Peter Sis grew up in Prague, during the Communist era. "I grew up in society when lots of things were hidden, and they were not hidden just one way, but it was very complicated," he says.

CBS News Sunday Morning Correspondent Martha Teichner reports Sis grew up to be an artist, and an acclaimed writer and illustrator of children's books. Twenty years after he left Prague, that complexity still informs his work.

Sis's latest book, Madlenka, is the story of the day his daughter loses her first tooth. The book is a fantastical journey around the world - to Paris, India and Italy.

"I wanted to show how wonderful life is here, because I grew up in very, I would say, monotone and monolithic society."

What amazed Sis most as a child was the story of his father's mysterious trip to Tibet. The story was so amazing, Sis's father, Vladimir Sis, did a book and a film about it.

When Sis was four, his father, a film maker, was sent to China, supposedly for a few months. He returned two years later.

He found himself filming the construction of a road through the Himalayas, which are the world's highest mountains. It was an incredible project that made it possible for the Chinese to invade and conquer Tibet.
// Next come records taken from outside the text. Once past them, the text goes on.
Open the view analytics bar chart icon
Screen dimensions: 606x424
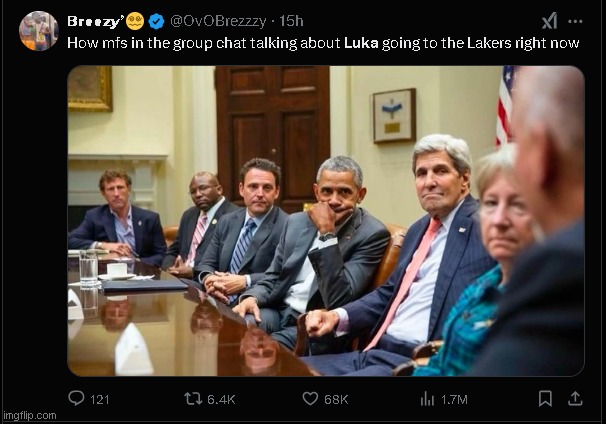coord(427,398)
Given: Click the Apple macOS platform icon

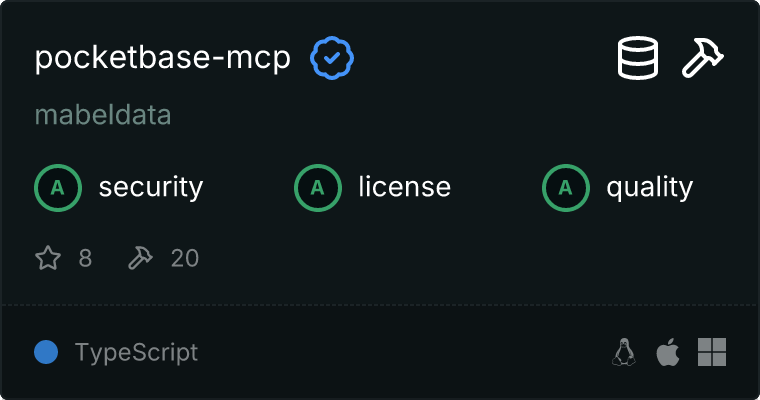Looking at the screenshot, I should pyautogui.click(x=668, y=352).
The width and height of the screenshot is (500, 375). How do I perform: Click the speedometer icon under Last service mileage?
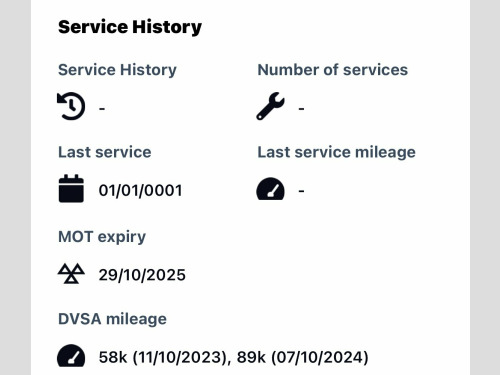pos(270,189)
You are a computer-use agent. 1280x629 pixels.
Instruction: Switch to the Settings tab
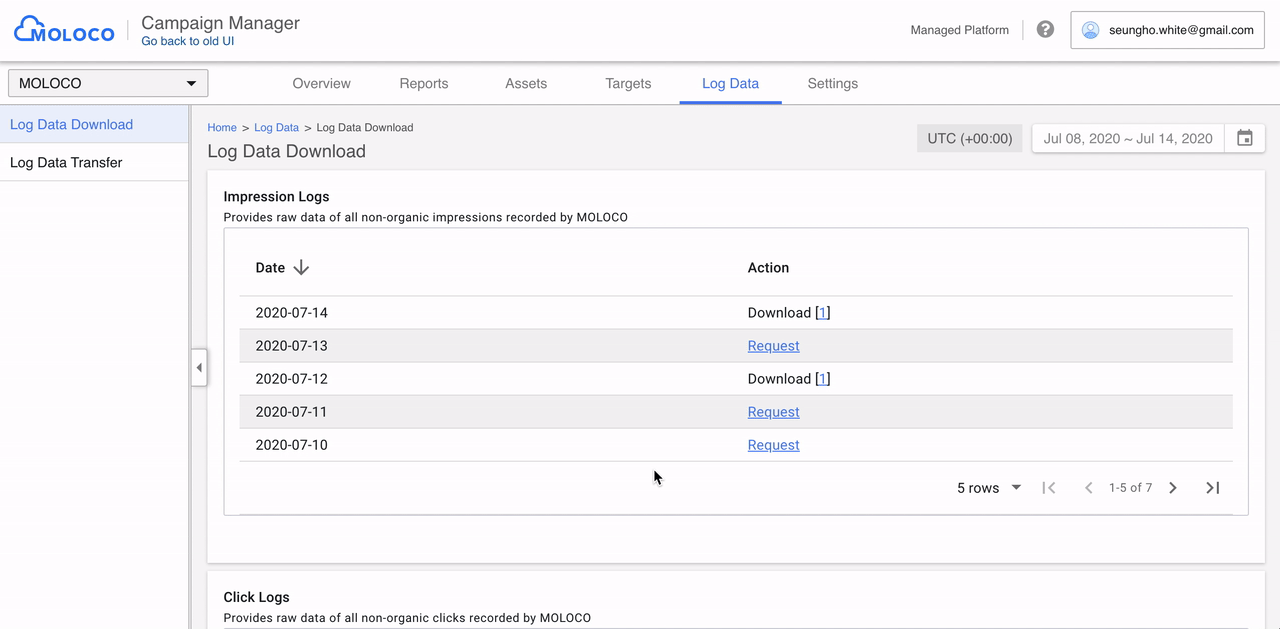pos(833,84)
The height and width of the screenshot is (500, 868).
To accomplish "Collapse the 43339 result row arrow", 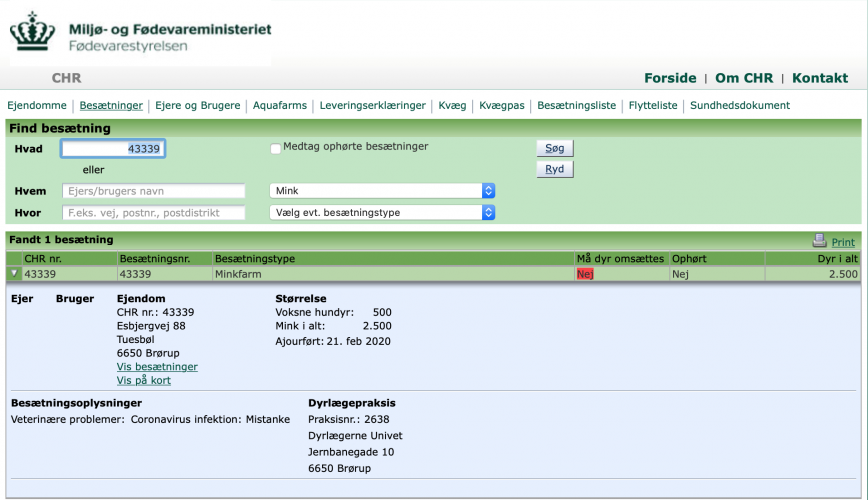I will coord(14,273).
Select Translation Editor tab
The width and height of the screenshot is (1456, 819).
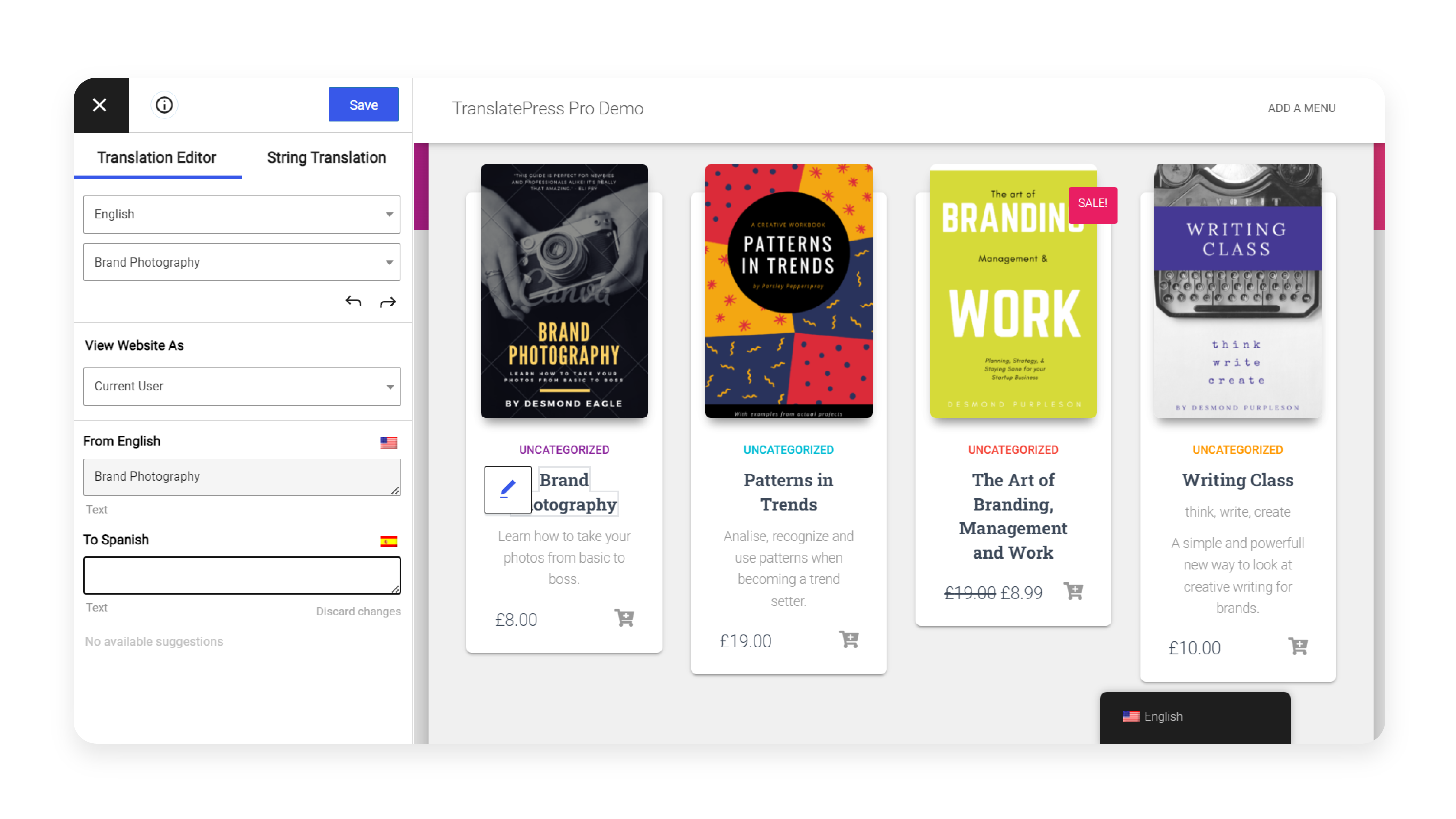click(x=157, y=157)
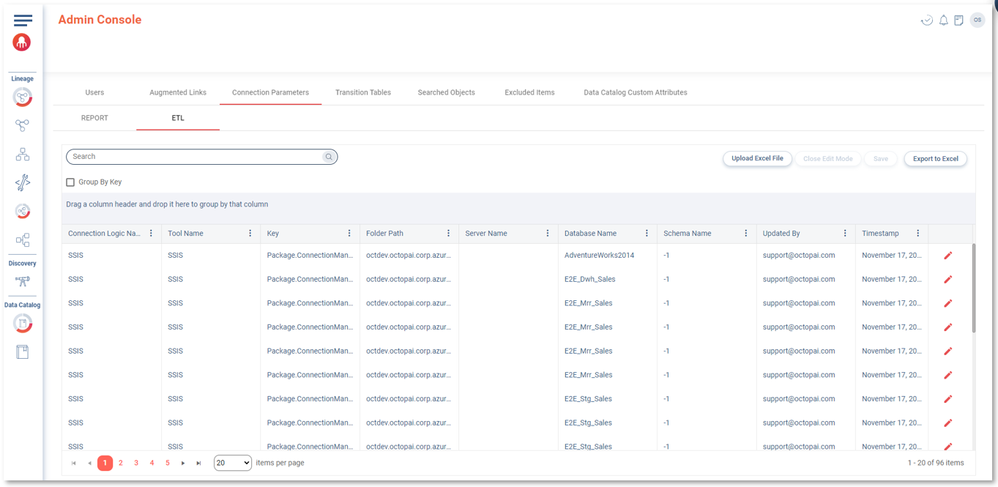Screen dimensions: 998x487
Task: Click the magnifier icon in search box
Action: pos(328,157)
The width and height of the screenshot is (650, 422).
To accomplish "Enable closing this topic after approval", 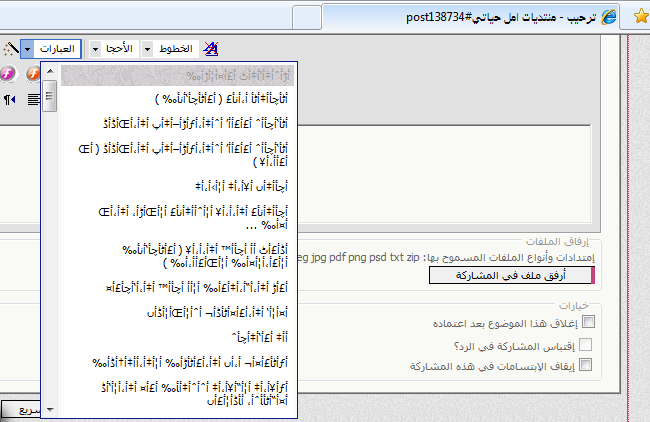I will [588, 322].
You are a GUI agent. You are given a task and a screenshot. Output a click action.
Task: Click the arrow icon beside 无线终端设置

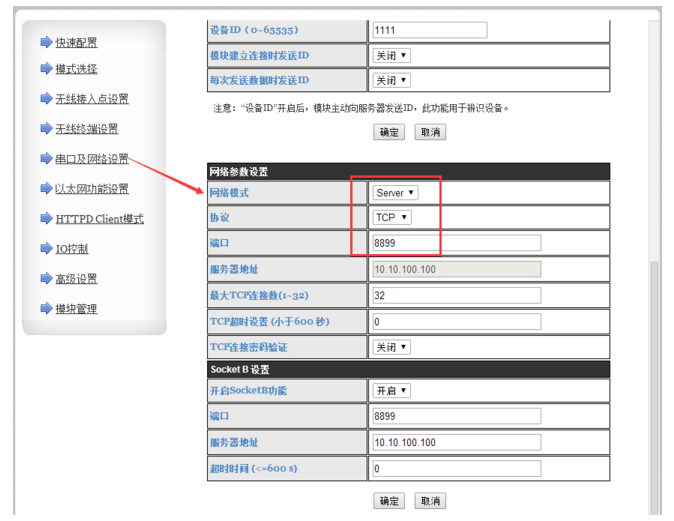(x=46, y=129)
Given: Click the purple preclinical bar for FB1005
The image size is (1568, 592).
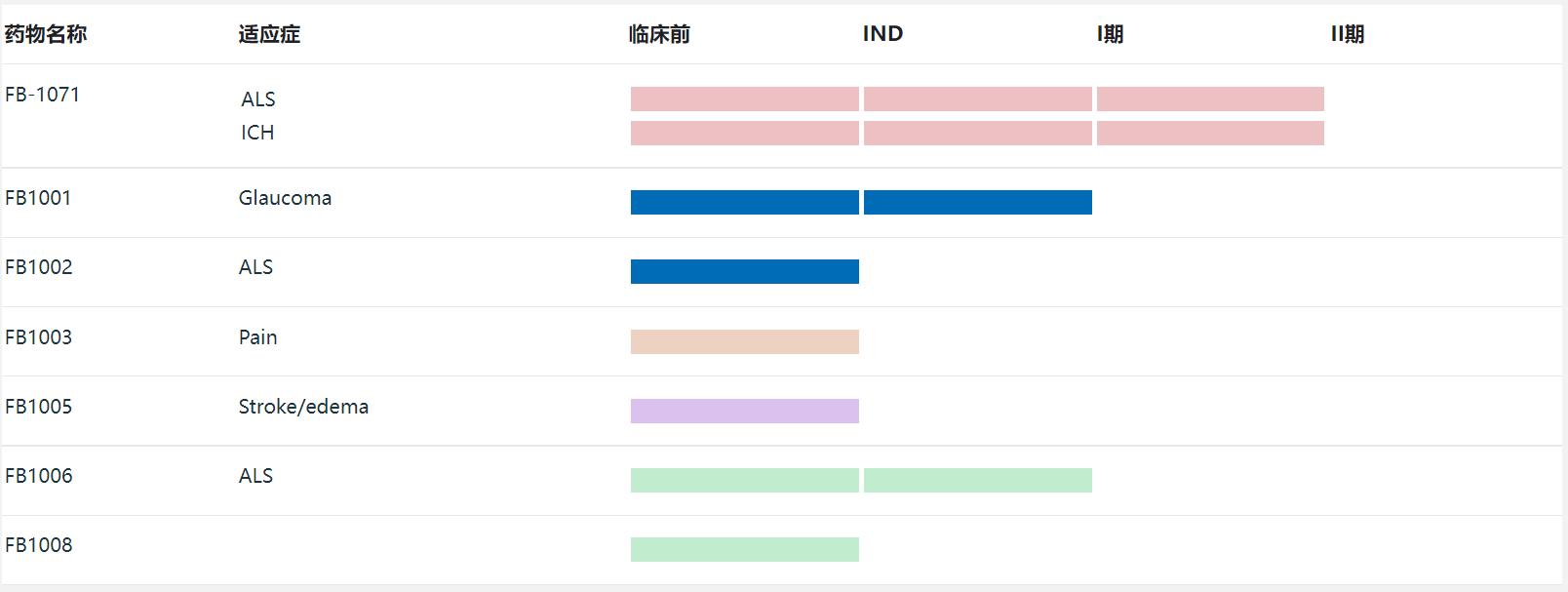Looking at the screenshot, I should pos(744,411).
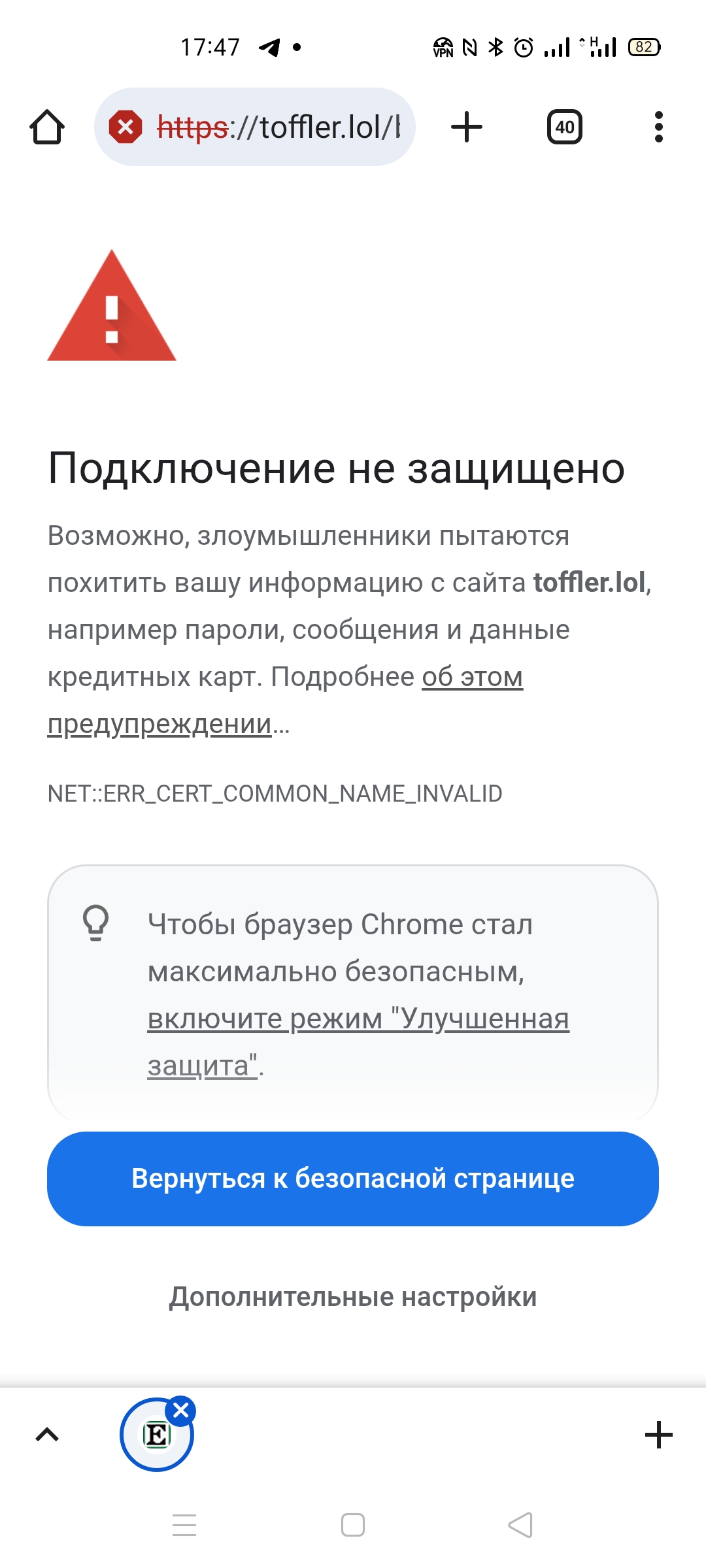Open a new tab with plus icon

click(467, 127)
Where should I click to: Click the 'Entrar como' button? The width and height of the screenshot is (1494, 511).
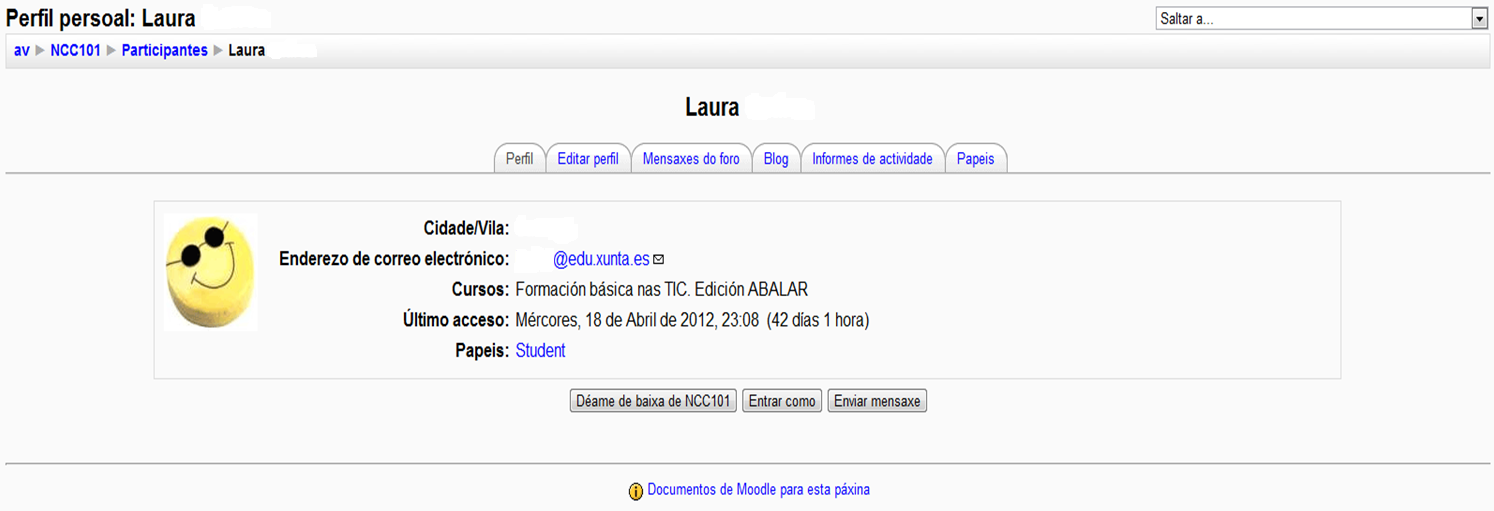point(782,401)
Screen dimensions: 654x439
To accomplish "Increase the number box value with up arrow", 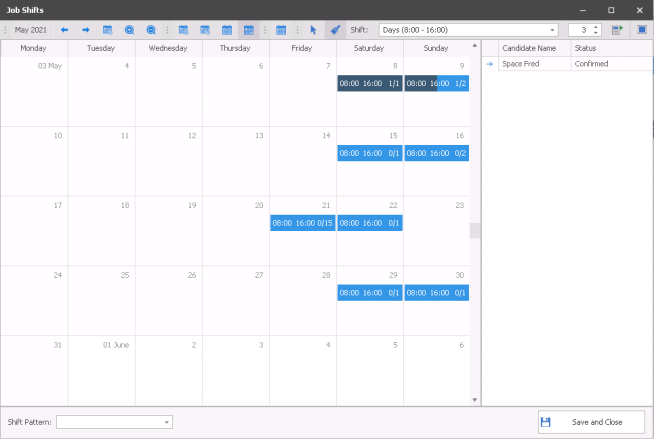I will coord(597,27).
"One day the wall in the mountain broke, and my father and his crew were stranded away from the construction with no way to get back," Sis recalls. For months, his father wandered the countryside.

"He finds out the Tibetans are really kind," Sis remembers. "Then he sees all these temples, and all of a sudden things are not as clear as they were before. Through being in Tibet, he realized he came with the bad guys."

Sis's father filmed the Dalai Lama, who was then 19. The images the elder Sis eventually brought back to his son were magical and strange. They inflamed Peter Sis's imagination.

Eventually, Peter Sis wrote a book about his father's experiences, Tibet Through The Red Box.

"That's probably the toughest, hardest book I created just because, without thinking about it, I got very close, closest, to my personal life," Peter Sis says.

Starry Messenger, his book about the persecution of the astronomer Galileo, gets close to his political life. The book tells how Galileo was imprisoned for refusing to renounce his scientific observations, which turned out to be correct.

"A lot of Galileo is really to do with life in in Prague in the late 60's and '70's," Sis says.

Although he is a long way from where he came from, Sis can't forget his past.

"I always think like I was born in the country where everybody ate apples," Sis says. "Then I ended up in the country where everybody eats bananas. So now I eat bananas so long I'm just remembering the apples. So I'd like to go back and eat apples again."